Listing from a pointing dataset
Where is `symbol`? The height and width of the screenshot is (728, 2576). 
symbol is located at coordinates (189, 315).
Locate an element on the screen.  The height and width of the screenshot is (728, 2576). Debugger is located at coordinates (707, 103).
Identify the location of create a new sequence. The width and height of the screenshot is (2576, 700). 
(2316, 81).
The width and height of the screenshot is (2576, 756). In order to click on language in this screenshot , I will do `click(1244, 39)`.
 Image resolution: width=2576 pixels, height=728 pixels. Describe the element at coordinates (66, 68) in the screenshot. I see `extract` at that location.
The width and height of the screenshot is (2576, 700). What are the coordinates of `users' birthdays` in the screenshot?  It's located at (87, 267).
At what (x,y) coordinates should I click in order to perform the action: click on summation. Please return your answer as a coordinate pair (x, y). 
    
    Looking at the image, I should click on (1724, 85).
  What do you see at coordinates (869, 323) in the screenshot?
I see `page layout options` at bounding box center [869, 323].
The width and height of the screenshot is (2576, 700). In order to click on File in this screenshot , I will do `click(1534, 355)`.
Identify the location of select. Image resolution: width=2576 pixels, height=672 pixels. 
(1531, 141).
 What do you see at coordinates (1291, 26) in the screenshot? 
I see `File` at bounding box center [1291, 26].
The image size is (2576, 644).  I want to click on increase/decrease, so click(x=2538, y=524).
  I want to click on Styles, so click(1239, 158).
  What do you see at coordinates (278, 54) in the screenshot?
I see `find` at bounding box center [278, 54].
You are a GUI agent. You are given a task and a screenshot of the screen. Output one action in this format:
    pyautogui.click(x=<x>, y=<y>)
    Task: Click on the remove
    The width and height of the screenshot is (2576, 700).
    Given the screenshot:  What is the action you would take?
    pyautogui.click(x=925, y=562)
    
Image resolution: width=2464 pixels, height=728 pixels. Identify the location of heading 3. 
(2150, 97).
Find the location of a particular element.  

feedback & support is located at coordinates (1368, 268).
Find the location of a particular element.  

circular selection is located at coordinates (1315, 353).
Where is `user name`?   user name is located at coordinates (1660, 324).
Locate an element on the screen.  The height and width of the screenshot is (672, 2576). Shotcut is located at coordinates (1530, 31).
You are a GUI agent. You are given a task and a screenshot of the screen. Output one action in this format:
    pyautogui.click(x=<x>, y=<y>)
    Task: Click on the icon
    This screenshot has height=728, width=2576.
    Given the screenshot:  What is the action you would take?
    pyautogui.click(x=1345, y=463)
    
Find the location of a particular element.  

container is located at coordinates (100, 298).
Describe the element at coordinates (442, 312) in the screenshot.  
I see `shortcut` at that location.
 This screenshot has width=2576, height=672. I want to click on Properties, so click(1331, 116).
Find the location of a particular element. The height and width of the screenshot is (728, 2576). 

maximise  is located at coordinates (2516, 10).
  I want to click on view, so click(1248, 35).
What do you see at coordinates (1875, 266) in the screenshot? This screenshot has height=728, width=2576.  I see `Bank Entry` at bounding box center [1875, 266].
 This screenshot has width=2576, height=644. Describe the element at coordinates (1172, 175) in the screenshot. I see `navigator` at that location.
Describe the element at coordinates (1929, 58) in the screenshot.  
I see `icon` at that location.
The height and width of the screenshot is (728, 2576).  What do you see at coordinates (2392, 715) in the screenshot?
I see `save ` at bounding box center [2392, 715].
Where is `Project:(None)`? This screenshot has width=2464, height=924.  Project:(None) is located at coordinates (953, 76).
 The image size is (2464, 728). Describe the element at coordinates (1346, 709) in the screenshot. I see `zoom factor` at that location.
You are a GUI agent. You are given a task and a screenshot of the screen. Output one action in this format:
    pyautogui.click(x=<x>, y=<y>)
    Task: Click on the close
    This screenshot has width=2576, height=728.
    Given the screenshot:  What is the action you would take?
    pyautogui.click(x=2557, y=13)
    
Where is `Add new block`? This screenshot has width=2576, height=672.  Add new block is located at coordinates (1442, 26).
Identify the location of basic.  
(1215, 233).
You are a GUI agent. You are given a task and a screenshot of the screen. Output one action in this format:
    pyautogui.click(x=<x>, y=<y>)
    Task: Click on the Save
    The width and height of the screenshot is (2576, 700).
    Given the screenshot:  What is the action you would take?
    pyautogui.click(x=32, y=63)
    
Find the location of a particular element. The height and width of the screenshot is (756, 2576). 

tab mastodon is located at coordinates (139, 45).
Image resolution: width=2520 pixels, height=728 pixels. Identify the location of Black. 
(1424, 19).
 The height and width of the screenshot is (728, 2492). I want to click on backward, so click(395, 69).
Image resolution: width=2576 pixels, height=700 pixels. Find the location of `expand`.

=== Stated goal ===
Identify every line of the listing above that contains the word "will", and copy each such line in full.

=== Result ===
The width and height of the screenshot is (2576, 756). In order to click on language in this screenshot , I will do `click(1244, 39)`.
The width and height of the screenshot is (2576, 700). In order to click on File in this screenshot , I will do `click(1534, 355)`.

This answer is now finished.